Sono ormai più di due mesi che in Italia conviviamo con il Covid-19 (ufficialmente, in realtà sembra che il virus circolasse già da fine dicembre in Europa), abbiamo iniziato a conoscerlo, a fare i conti con i suoi effetti e con il senso di impotenza che provoca in noi, ad abituarci alla sua presenza.

In poco tempo il virus ha cambiato tutto: il nostro modo di vivere, la socialità, il commercio, i rapporti fra gli Stati, le modalità di lavoro. Nel Bel Paese si è iniziato a familiarizzare con termini come “smart working“, “videocall“, “distanziamento sociale“, “lockdown“, “pandemia“, ” entrati ormai a far par parte di una nuova, difficile, quotidianità.
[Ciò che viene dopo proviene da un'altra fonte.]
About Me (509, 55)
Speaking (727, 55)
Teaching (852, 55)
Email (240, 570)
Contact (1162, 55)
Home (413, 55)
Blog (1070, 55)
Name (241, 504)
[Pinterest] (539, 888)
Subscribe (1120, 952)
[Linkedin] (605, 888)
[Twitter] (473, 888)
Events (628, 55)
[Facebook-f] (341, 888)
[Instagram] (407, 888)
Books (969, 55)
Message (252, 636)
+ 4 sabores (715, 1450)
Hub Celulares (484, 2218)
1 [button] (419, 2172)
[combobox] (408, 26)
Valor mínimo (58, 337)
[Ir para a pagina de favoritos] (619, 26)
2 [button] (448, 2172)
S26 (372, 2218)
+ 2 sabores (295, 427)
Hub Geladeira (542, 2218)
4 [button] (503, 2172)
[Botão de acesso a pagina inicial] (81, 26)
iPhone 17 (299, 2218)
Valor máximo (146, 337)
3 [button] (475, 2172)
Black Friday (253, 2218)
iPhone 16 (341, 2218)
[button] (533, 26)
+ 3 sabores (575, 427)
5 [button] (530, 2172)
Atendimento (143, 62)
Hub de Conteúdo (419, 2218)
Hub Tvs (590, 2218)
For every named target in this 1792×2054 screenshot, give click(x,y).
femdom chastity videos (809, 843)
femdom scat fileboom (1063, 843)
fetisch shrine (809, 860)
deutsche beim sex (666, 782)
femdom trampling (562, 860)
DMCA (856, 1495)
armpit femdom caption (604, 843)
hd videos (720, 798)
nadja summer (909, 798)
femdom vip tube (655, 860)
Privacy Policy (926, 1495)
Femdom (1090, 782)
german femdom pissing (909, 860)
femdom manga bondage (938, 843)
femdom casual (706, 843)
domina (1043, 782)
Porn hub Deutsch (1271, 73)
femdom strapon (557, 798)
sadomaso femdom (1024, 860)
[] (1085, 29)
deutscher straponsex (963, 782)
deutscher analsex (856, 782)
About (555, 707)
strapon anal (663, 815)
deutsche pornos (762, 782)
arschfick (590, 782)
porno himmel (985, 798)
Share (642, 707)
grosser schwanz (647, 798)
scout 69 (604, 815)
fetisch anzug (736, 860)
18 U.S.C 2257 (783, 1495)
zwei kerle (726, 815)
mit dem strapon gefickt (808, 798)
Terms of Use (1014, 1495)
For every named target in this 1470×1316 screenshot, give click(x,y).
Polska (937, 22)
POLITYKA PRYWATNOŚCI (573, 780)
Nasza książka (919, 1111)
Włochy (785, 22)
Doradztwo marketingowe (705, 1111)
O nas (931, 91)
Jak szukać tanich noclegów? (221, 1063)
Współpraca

Architettura e COVID-19 ©FernandaLatronico ©ArekSoch from Pixabay.com and Pexels.coma edit by Yuri Marinelli

Architettura e COVID-19 ©FernandaLatronico ©ArekSoch from Pixabay.com and Pexels.coma edit by Yuri Marinelli

È cambiato anche il modo di misurare e di rapportarsi al tempo: non più progetti a lungo termine, vacanze programmate con largo anticipo, l’attesa spasmodica per il week-end dopo una lunga settimana di lavoro. Le giornate hanno cominciato a diventare tutte uguali, il tempo si è dilatato, mentre la durata dei nostri obiettivi si è costantemente accorciata. Abbiamo smesso di chiederci cosa faremo domani e ci siamo concentrati sull’oggi, i giorni sono diventati ore e le ore minuti interminabili scanditi da videocall, notiziari, bollettini quotidiani della Protezione Civile, dirette Instagram e dirette Tv del premier Conte, ma anche nuovi rituali scaramantici da condividere con gli abitanti del propri quartiere, solamente un mese fa perfetti sconosciuti.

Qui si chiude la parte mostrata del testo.